I have been thinking a lot about joy recently, wondering why I have been feeling like life is such hard work. I thought back to a time when I was truly joyful: the couple years when I was an undergraduate theology student and a part-time barista. My ambitions were incredibly localized, and had almost nothing to do with being better than anyone else at anything. I wanted to learn and I had ample time to do so. I was not concerned with the quantity of my learning, or how I could commodify it–I just did it out of love. I read and studied voraciously, into the wee hours of the night. I recall no worry about how I compared to my peers, and no concern whatsoever whether I was qualified.
I also had my most personally fulfilling job as a barista. When I was a barista, I only cared about giving my customer the best latte or cappuccino possible: perfectly pulled shots, velvety milk, and served with a smile. I loved making sure that the shop was in tip-top shape so that people felt welcome when they came in. My co-workers were my flock. I prayed for them while I worked alongside them, I shared what the love of Jesus had done in my life, and I listened eagerly to them as they thought through their faith or the lack thereof. That job made me really happy, in spite of the $7.50/hr wage.

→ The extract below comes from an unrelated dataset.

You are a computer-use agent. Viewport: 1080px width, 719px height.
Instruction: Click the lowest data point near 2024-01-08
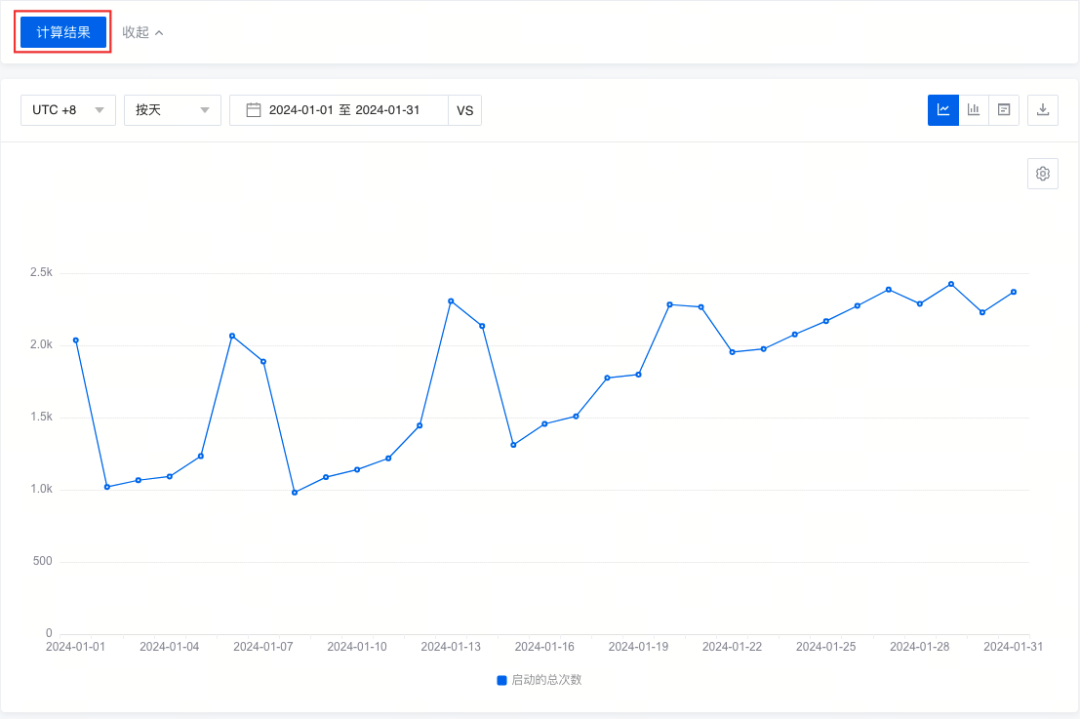[294, 492]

I’m not romanticizing this period in my life; it was really that good. I was just a disciple of Jesus Christ. Of course, I know that one has to “grow up”. But I wonder if I really did grow up. My life since that point has been ok, but often been tainted by stress and worry, and almost all of it has centered around achievement and future career prospects. I don’t know how it happened. I mean, I know it was there all along in some fashion–but how did it take over? I felt an extreme compulsion to achieve. I felt like I had wasted so much of my life previously. “If only my parents had actually encouraged me to study or play an instrument…” “If I had only done better…” “If I had only taken the SATs more seriously…” “If I had only gone to a better university to start with…” “I should have gone to a better seminary…” “I should have networked more…” “I should done this differently at my first job…” And so I have continued to try to make up for all these “what ifs…” It was like I was on a treadmill of regret, and the pace was gradually picking up.
I have achieved some things along the way, and I hope to complete this PhD at some point in the near future. I’ve held down jobs, gained experience, made some money. But I was actually focused on these things so much that I lost a great deal of the joy that should have been mine in the midst of them. I was sick. To speak in the terms of St. Augustine, I was trying to enjoy things that I should have been using. I was curving in on myself. And to the extent that the focus turned to achieving something, making a career, being something–my energy was lost. My curiosity waned. My joyfulness suffered. I became afraid of failing. I started to feel old. I had tasted real joy, and this wasn’t it.
I’m going to be turning 30 in a few months. I’m sorry if this post reeks of a self-indulgent, early-onset mid-life crisis. I hope it’s not that. It’s just my manifesto. I’ve been attempting to rediscover that Christian joy I had in making a latte: praising the Lord in just being a human person, self-unaware, engrossed in the task, and trying to delight my neighbor with something good. I want to learn to study again out of interest in the intrinsic worth of the subject matter, rather than because I have to know it for some reason. I’ve been trying to give up all thought of where I might be in five, ten, twenty, or thirty years. (I am obviously so American–who taught me to think that way, anyways?!) I want to be here now as a voice of praise to God, and a voice of witness and kindness to those around me.
I have to keep fighting the nagging thoughts that I cannot remain in this type of Christian joy that is only ambitious to love God in the present. I keep singing songs, and reminding myself that Jesus said we have to become like little children to enter the kingdom of heaven (Matthew 18:3). Little children aren’t perfect, but they don’t care about being “the greatest,” or having power, or building up a list of achievements. They just are; they just do.